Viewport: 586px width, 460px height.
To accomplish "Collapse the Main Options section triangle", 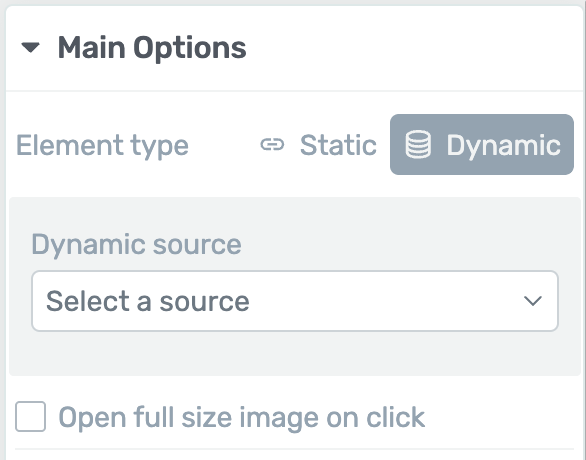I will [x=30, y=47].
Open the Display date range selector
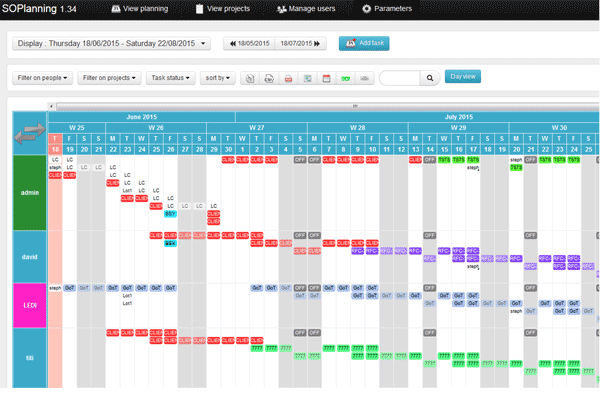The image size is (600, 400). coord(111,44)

...

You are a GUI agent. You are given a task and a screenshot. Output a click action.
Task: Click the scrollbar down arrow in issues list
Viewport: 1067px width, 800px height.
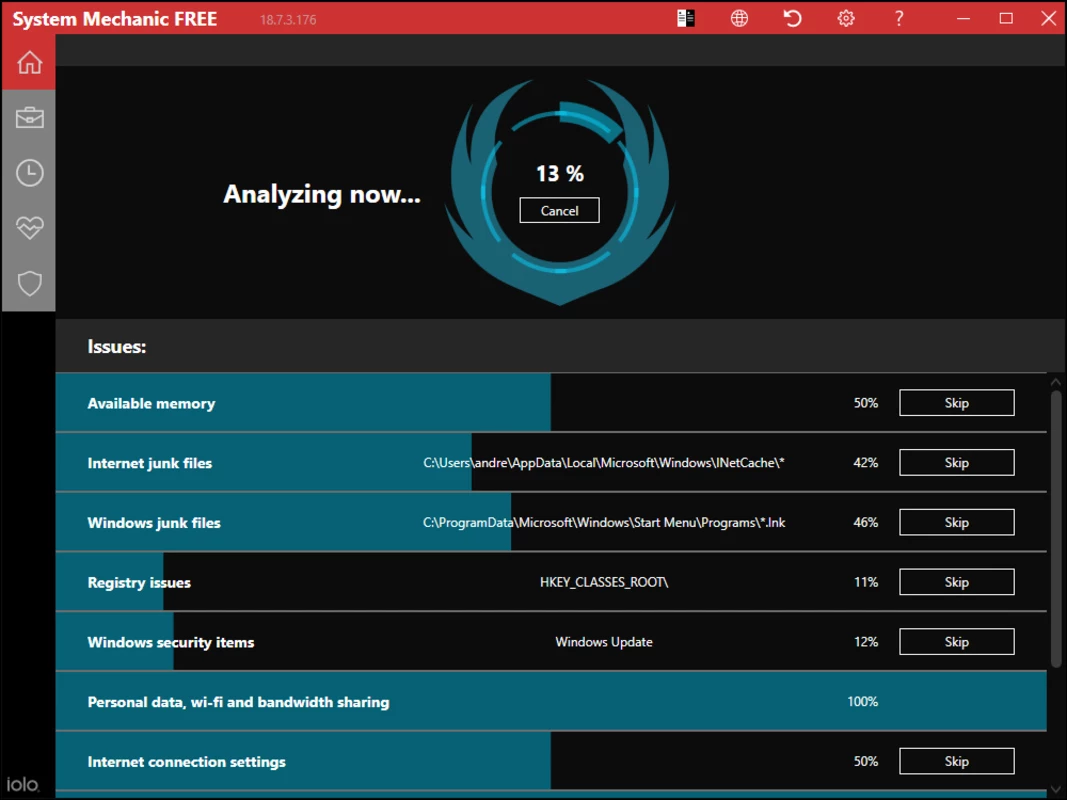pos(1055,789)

* * *

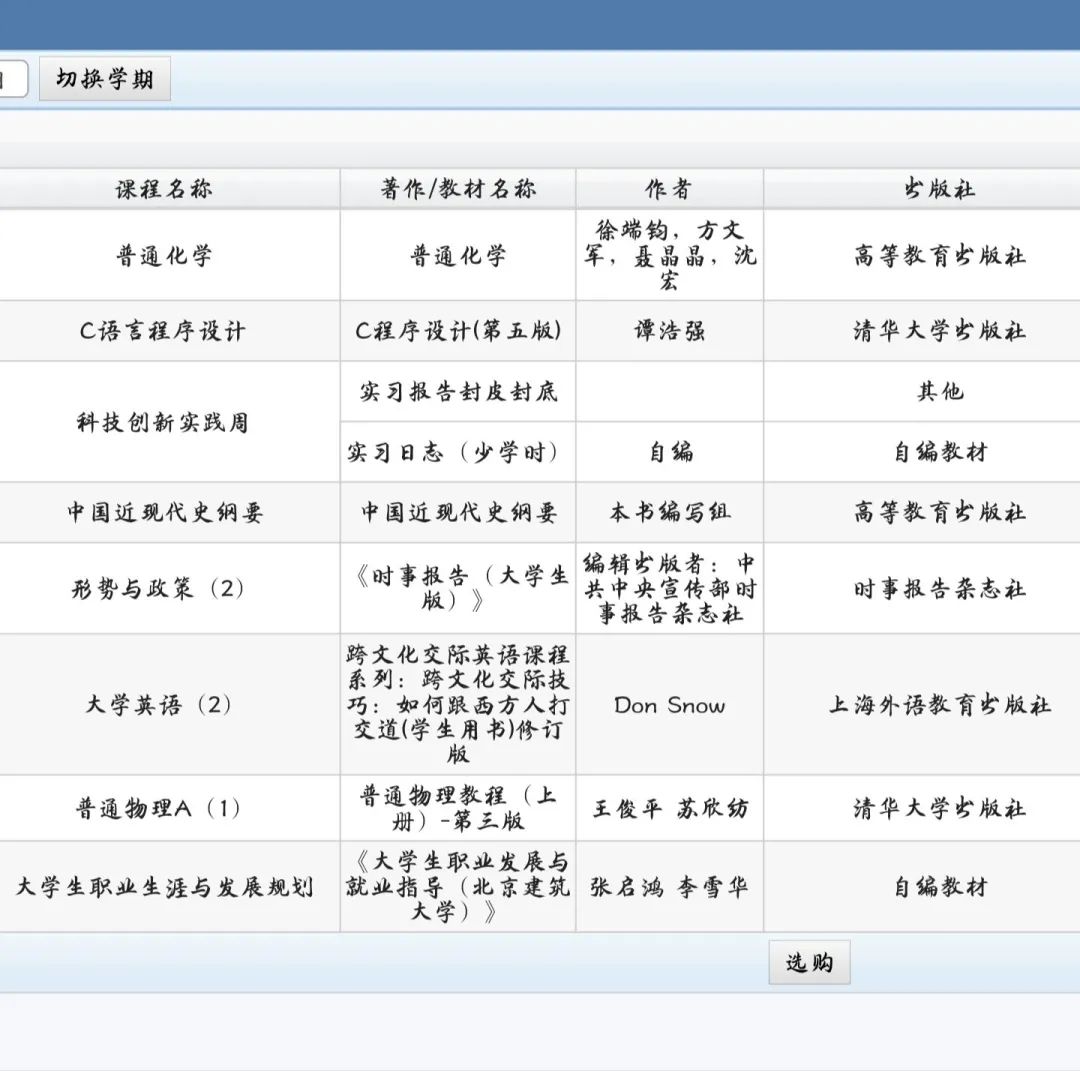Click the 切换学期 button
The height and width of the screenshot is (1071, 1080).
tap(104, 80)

= What you will do =
Express the data as a JSON list of strings, one string per line, starting at the line that contains "You are a GUI" and ending at the line that contains "pos(1055,789)", with blank lines left out. Leave the pictures out of the answer.

= Solution =
[
  "You are a GUI agent. You are given a task and a screenshot. Output a click action.",
  "Task: Click the scrollbar down arrow in issues list",
  "Viewport: 1067px width, 800px height.",
  "pos(1055,789)"
]